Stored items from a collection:
###
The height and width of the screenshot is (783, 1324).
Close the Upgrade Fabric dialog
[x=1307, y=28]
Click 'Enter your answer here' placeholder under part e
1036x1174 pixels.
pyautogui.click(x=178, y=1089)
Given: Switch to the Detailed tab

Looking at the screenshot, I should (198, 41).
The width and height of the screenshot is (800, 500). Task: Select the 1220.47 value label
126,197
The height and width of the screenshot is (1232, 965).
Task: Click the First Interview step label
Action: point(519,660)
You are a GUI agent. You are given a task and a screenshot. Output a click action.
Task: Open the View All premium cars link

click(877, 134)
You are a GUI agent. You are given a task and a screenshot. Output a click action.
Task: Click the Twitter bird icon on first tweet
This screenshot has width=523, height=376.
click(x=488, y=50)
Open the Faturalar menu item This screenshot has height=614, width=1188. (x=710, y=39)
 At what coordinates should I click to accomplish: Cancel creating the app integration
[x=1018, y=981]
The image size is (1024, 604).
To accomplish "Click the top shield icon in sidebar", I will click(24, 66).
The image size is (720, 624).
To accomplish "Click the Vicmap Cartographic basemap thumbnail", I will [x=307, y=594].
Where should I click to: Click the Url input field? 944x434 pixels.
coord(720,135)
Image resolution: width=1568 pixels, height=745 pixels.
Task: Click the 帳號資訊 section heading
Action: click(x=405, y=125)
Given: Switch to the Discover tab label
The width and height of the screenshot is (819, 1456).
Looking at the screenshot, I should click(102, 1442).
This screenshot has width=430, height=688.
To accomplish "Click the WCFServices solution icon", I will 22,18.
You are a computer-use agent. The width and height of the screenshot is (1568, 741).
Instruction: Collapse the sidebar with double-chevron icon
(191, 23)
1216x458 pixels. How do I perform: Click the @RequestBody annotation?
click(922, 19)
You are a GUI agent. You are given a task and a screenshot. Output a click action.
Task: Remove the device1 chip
###
• Task description:
Across the entries above, find each line with the word "size" and please copy it out.

• Task solution:
The image size is (1024, 604).
The image size is (720, 624).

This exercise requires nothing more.